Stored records
━━━

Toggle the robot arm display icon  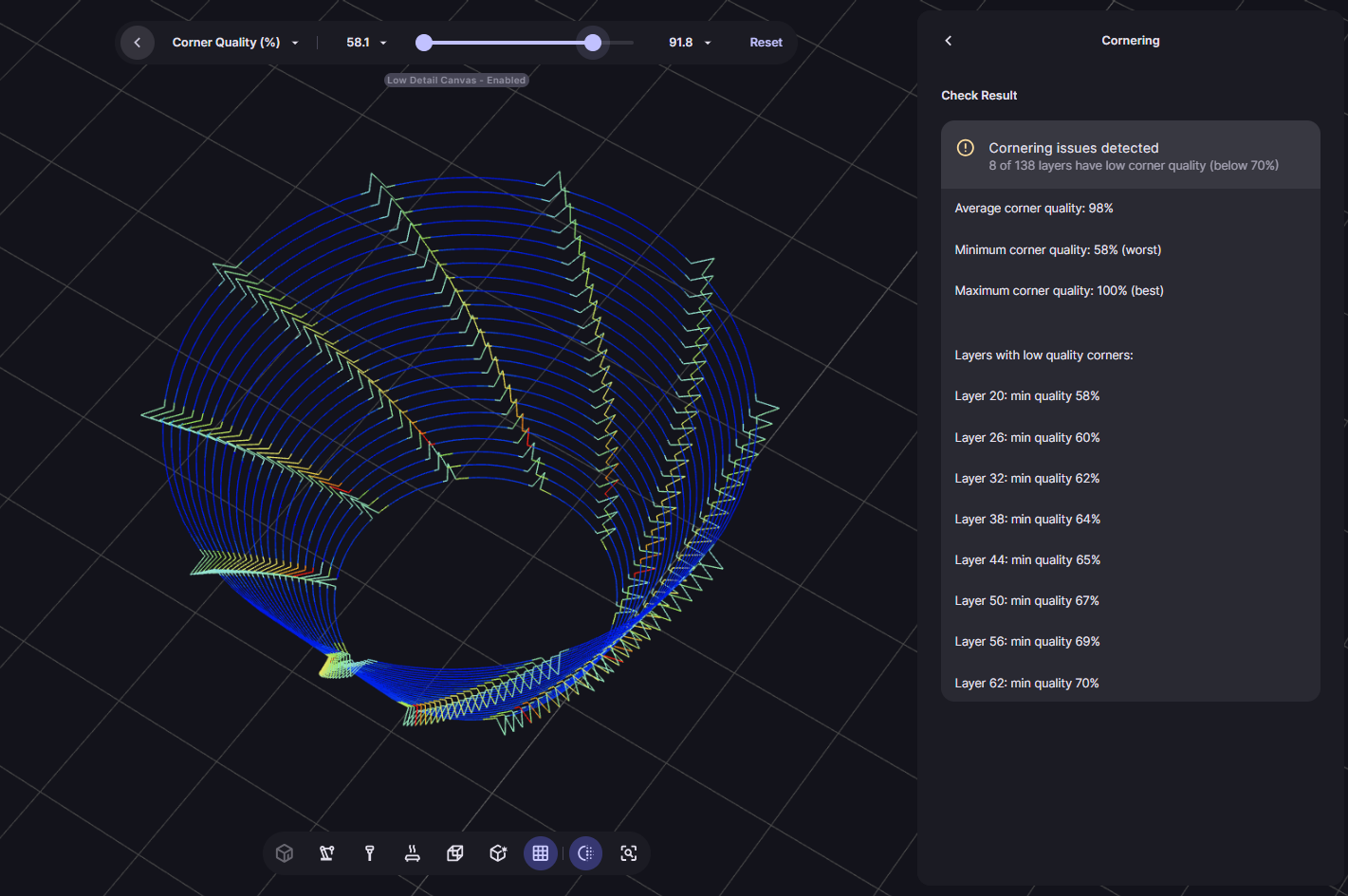[x=327, y=853]
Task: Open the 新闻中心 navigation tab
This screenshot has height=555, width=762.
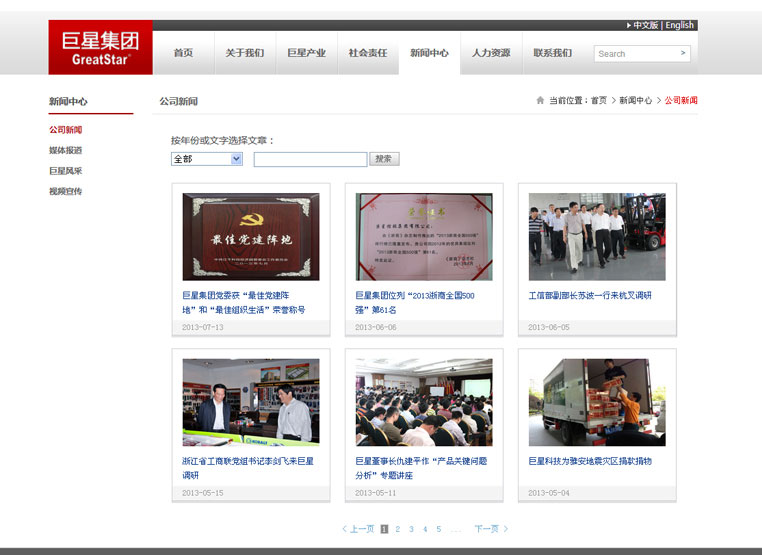Action: pyautogui.click(x=429, y=53)
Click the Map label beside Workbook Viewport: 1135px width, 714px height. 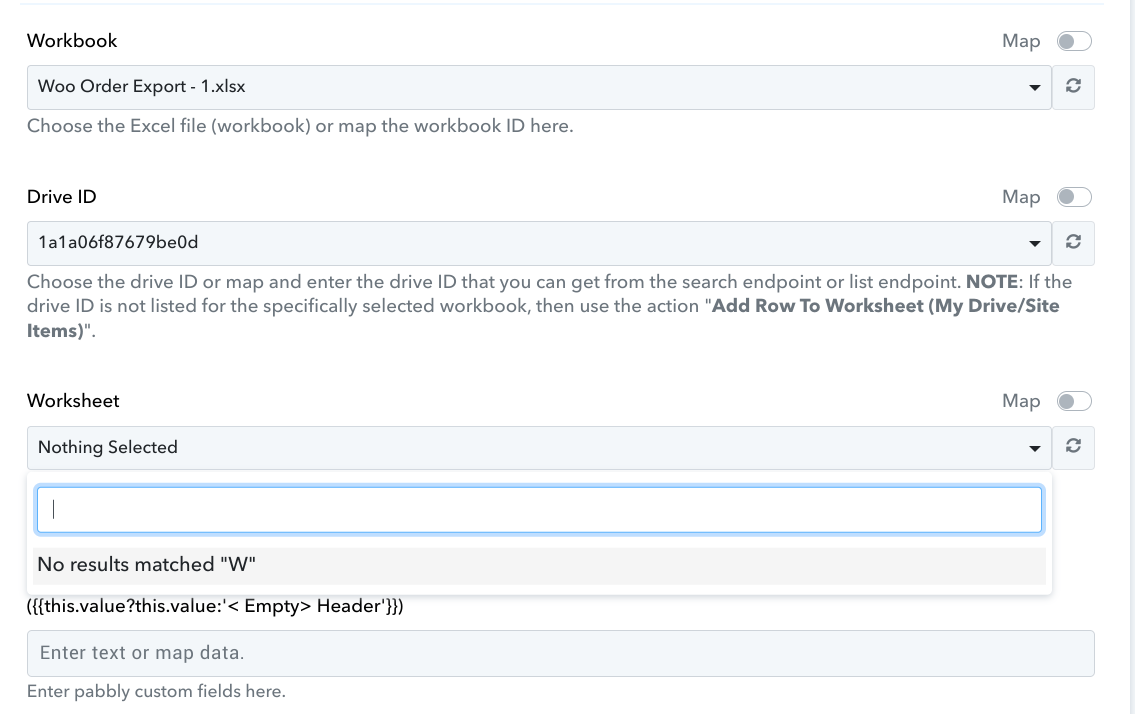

━━━

All that belongs in the answer is the lines from the line with "This screenshot has height=555, width=762." through the closing line of the entries, inclusive, transcribed exactly and free of pictures.

This screenshot has height=555, width=762.
Action: pyautogui.click(x=429, y=53)
Click the Map label beside Workbook Viewport: 1135px width, 714px height. 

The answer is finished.